A person with a chronic medical condition may not immediately think to look for a lawyer along with a health care team--but addressing legal concerns can have a positive impact on a patient’s well-being. That’s the idea behind Medical Legal Partnerships (MLPs), and the subject of a new interdisciplinary study pointing the way toward improving MLP research and working models.

Today, MLPs, or healthcare models that integrate legal assistance, are established in 294 healthcare organizations and legal institutions in more than half the country. The number’s been growing for two decades, but there’s a notable lack of research on their impact and how to improve them. The new study, published this spring in the Journal of Law, Medicine, and Ethics, addresses this disparity.

It was conducted by Assistant Professor Omar Martinez, Associate Professor Miguel Muñoz-Laboy and Professor Jeffrey Draine, all of the School of Social Work at the College of Public Health, along with other researchers including Associate Professor Jeffrey Boles of Temple’s Fox School of Business. They found just 13 studies directly addressing MLPs and only four rigorously studying them. Then, they identified the best ways for researchers to further explore the topic.

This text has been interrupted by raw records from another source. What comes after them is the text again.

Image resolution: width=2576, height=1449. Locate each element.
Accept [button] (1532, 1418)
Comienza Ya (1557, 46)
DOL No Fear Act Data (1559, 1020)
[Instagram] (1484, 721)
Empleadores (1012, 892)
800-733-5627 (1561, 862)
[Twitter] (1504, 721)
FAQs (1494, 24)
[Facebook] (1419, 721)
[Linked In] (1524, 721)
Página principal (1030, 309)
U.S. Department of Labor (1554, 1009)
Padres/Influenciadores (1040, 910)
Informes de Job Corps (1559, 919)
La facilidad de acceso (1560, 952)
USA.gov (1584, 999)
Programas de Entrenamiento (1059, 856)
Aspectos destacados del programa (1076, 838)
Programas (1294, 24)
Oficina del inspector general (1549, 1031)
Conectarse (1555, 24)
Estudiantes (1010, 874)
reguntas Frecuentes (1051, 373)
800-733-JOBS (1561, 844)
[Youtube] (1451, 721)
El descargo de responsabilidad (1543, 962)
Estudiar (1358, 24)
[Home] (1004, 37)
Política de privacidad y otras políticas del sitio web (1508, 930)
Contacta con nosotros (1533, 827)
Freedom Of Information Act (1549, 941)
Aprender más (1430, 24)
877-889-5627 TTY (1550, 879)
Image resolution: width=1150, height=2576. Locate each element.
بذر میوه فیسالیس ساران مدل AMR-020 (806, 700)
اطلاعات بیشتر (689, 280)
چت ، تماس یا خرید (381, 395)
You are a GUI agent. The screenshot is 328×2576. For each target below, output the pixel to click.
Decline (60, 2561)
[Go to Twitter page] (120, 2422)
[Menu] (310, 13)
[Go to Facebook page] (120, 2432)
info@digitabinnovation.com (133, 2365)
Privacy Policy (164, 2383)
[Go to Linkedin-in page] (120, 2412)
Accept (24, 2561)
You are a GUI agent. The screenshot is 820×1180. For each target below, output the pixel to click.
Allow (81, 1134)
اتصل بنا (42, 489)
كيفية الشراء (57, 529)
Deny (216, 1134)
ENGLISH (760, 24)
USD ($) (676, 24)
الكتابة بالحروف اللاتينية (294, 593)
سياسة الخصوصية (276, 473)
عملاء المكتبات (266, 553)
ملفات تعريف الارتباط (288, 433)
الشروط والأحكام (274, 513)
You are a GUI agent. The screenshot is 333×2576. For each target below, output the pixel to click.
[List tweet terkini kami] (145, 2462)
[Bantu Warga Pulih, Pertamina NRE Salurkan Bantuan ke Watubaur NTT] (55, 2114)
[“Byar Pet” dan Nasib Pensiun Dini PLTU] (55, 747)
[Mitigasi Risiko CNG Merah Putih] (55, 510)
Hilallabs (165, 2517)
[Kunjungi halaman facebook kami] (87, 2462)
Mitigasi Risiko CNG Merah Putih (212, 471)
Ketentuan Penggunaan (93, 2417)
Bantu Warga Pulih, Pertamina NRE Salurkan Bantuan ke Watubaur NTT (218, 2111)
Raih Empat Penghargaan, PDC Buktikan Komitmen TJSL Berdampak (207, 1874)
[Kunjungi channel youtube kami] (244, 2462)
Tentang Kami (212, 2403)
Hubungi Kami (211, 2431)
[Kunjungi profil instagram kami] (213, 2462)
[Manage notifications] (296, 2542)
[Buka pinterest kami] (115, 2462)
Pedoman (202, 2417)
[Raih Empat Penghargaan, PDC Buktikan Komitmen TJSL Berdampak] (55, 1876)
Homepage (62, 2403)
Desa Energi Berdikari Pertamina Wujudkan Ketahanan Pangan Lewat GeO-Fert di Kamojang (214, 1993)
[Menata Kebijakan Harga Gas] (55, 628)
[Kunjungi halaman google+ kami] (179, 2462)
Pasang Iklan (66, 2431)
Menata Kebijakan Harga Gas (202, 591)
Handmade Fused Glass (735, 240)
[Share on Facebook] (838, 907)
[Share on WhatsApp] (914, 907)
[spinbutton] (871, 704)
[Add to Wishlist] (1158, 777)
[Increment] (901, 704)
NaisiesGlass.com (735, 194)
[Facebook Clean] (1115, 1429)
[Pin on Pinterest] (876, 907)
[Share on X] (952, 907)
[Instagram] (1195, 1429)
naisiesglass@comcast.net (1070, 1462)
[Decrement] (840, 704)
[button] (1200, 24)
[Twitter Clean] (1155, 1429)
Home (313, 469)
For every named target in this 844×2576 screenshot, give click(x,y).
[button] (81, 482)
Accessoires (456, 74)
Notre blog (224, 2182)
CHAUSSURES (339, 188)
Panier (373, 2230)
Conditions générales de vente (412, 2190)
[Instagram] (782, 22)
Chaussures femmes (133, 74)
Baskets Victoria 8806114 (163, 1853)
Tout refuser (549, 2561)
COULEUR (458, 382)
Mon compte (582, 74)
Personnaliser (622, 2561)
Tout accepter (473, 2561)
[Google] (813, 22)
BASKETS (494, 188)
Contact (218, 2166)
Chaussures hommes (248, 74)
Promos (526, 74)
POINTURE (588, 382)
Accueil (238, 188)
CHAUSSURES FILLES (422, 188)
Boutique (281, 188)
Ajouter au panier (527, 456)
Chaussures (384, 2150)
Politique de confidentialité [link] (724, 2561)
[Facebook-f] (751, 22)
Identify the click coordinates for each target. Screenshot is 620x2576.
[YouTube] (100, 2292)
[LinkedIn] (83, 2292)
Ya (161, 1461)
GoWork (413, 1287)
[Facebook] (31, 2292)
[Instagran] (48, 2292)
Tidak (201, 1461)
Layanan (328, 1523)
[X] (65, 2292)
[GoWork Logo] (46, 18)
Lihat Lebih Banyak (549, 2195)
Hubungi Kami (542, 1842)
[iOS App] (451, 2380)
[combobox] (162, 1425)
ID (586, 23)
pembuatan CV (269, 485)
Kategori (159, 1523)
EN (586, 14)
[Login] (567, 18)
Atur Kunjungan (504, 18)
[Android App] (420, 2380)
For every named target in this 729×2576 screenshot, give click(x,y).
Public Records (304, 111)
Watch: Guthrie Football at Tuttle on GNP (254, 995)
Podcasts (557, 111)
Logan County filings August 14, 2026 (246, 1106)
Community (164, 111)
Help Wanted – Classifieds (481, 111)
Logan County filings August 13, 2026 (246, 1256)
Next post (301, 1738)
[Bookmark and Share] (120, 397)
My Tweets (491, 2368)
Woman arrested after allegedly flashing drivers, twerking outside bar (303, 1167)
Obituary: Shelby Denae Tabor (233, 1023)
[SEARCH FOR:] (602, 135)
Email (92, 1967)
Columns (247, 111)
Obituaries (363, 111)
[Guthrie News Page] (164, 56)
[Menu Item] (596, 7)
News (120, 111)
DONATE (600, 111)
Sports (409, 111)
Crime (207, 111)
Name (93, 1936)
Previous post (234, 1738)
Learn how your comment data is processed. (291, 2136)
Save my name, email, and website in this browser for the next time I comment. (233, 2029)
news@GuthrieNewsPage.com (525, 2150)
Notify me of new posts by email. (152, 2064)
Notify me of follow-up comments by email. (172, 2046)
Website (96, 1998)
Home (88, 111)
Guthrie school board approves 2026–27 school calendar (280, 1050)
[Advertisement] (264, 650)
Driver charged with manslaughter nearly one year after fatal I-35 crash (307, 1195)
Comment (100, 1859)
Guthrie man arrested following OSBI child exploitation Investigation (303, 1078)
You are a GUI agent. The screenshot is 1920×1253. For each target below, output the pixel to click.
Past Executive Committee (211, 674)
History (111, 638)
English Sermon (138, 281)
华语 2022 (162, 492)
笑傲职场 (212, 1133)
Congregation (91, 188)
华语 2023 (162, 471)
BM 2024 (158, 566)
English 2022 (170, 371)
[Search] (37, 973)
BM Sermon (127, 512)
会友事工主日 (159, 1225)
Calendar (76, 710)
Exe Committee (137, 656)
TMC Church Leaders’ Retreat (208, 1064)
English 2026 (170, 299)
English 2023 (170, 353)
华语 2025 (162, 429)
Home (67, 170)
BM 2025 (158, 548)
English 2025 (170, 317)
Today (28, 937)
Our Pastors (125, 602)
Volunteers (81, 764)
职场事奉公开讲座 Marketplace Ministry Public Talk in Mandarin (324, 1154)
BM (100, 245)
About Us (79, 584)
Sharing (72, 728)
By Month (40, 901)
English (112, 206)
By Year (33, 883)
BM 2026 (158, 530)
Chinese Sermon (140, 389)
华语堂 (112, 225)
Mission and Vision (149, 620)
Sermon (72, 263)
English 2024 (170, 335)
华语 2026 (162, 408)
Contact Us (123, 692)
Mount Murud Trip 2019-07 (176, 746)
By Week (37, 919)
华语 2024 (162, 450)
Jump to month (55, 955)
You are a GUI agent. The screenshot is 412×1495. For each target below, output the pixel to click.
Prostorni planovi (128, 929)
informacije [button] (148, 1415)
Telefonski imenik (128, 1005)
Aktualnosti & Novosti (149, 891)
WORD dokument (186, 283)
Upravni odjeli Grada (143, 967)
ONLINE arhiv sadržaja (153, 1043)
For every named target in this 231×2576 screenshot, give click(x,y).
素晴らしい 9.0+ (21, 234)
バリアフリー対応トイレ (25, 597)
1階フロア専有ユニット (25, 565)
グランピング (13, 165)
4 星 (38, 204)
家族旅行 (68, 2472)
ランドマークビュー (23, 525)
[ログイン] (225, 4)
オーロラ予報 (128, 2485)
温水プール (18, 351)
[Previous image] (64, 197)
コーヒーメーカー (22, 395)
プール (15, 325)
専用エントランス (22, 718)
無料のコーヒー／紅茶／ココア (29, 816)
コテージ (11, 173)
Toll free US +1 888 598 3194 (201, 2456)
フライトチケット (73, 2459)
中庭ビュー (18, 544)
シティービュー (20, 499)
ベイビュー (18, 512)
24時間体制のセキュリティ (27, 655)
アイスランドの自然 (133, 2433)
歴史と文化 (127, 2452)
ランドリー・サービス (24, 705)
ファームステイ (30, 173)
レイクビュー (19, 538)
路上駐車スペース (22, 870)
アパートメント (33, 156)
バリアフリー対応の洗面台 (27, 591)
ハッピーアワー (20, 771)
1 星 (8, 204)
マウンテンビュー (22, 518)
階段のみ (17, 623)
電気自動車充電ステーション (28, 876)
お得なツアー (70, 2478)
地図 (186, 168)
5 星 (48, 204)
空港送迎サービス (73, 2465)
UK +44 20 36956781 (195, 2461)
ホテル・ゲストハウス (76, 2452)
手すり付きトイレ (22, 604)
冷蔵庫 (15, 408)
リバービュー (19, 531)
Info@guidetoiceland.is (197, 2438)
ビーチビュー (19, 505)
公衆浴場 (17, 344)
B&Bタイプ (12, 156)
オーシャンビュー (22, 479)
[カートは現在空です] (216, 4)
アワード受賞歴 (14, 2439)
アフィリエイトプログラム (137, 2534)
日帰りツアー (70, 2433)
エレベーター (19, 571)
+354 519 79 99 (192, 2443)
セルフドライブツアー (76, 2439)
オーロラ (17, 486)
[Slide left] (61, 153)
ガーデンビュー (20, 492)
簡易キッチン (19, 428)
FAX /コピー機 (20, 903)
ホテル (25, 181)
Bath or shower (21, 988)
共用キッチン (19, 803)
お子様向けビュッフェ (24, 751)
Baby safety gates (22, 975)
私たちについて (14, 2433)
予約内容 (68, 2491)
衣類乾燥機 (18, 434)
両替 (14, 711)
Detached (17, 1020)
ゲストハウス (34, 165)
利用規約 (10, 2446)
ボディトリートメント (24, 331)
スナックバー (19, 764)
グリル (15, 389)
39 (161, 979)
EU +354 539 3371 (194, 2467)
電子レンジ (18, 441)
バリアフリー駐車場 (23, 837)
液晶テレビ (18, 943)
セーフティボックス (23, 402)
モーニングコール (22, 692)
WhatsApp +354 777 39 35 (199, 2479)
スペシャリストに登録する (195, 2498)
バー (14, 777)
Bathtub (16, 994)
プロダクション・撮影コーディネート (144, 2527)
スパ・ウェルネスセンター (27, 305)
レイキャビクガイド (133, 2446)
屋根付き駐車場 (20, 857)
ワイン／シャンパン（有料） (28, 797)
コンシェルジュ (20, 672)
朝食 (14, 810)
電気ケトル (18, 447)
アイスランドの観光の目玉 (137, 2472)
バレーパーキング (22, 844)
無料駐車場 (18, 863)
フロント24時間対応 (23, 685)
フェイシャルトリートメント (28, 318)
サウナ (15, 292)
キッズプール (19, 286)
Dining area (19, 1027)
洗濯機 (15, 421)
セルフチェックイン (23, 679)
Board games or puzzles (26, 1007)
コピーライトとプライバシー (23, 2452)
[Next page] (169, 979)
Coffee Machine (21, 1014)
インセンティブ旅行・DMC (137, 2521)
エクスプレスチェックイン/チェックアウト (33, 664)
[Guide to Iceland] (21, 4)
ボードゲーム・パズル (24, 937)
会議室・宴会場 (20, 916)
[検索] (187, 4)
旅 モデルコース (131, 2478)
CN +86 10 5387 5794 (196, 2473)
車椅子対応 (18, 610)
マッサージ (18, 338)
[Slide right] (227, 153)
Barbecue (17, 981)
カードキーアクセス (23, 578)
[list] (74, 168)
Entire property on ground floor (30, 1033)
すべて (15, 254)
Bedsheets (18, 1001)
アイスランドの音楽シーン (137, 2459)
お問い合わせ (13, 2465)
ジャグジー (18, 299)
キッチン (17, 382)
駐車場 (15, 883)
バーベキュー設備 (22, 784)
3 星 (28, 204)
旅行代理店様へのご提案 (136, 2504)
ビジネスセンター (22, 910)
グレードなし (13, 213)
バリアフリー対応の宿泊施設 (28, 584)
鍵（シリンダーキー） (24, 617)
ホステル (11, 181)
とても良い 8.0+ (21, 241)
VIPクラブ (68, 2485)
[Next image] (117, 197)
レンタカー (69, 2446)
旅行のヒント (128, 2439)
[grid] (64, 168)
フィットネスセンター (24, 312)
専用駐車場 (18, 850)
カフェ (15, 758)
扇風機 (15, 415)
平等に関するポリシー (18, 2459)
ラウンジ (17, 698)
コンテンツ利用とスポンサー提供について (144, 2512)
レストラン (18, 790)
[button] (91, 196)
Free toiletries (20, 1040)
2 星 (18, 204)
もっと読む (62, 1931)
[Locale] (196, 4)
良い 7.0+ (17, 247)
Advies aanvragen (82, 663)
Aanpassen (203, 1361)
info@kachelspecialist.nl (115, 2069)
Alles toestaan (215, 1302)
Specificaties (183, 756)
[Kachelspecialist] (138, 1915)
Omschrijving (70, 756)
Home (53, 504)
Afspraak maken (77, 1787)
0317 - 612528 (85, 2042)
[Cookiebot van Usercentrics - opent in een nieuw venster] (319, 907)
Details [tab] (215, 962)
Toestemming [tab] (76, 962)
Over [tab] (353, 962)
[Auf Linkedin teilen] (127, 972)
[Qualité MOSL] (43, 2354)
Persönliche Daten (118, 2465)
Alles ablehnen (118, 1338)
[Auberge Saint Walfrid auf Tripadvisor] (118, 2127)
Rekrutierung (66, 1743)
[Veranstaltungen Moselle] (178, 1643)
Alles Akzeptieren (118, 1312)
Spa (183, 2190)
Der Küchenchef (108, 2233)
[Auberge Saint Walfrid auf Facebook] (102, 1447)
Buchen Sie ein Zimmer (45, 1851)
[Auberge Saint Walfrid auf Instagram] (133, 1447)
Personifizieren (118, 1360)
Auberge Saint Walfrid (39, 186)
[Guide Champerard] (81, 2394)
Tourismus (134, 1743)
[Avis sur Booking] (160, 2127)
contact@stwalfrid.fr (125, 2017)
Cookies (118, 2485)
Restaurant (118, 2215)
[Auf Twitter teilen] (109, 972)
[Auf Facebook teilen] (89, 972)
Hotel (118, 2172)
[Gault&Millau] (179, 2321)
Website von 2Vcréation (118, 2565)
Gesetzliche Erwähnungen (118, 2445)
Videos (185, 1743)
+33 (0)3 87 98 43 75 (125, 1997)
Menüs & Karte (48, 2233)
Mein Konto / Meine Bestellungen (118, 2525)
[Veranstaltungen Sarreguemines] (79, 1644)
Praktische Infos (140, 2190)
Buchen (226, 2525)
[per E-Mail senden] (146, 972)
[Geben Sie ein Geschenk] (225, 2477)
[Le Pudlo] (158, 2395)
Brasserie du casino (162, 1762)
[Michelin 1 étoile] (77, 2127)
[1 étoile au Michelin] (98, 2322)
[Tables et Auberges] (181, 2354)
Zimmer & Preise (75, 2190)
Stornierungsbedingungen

“This article leads to the next step,” explained Martinez. “We need more rigorous studies and theoretically-grounded models to study this.” Doing so, he said, can lead to more effective models that help more diverse groups of patients benefit from MLPs.

Currently, wide varieties of people with chronic medical conditions are negatively affected by different legal concerns. Low-income families, for instance, often face legal issues such as having their utilities shut off or establishing custody of their children. Many people living with HIV and AIDS still face discrimination when it comes to housing, employment or other factors. Additionally, transgender individuals continue to experience pervasive discrimination in employment.

It’s an expansive topic that benefitted from an interdisciplinary approach, from intervention development to clinical practice. Doing so added a sense of practical knowledge to the research work.

“Capitalizing on the strengths of each discipline ultimately benefits the patients,” said Martinez.